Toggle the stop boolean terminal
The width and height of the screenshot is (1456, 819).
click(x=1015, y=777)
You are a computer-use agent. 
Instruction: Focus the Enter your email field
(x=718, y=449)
:::
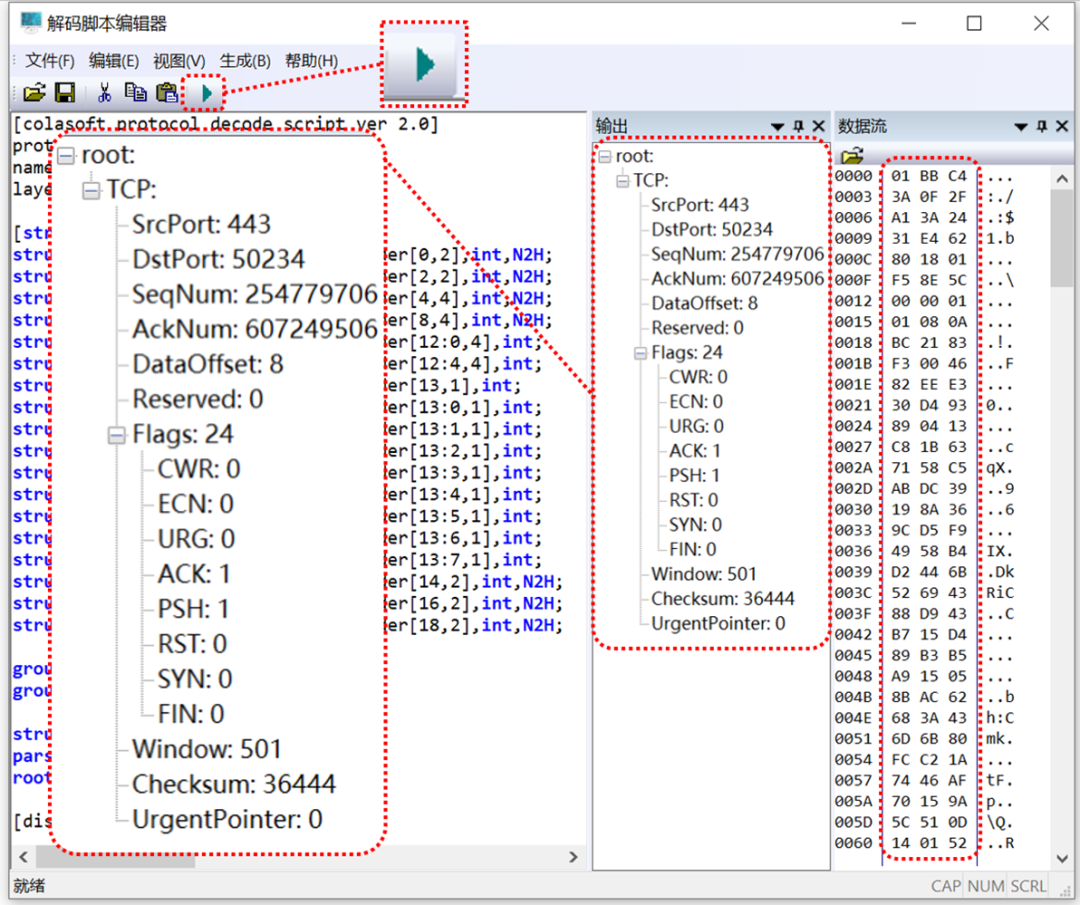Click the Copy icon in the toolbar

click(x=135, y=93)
:::
What to work on: Give the listing from the line holding "Click the Copy icon in the toolbar" through the line holding "click(x=135, y=93)", inclusive, as a JSON list of strings with one string per line. Skip blank lines and leave the pictures out.

Solution for this problem:
[
  "Click the Copy icon in the toolbar",
  "click(x=135, y=93)"
]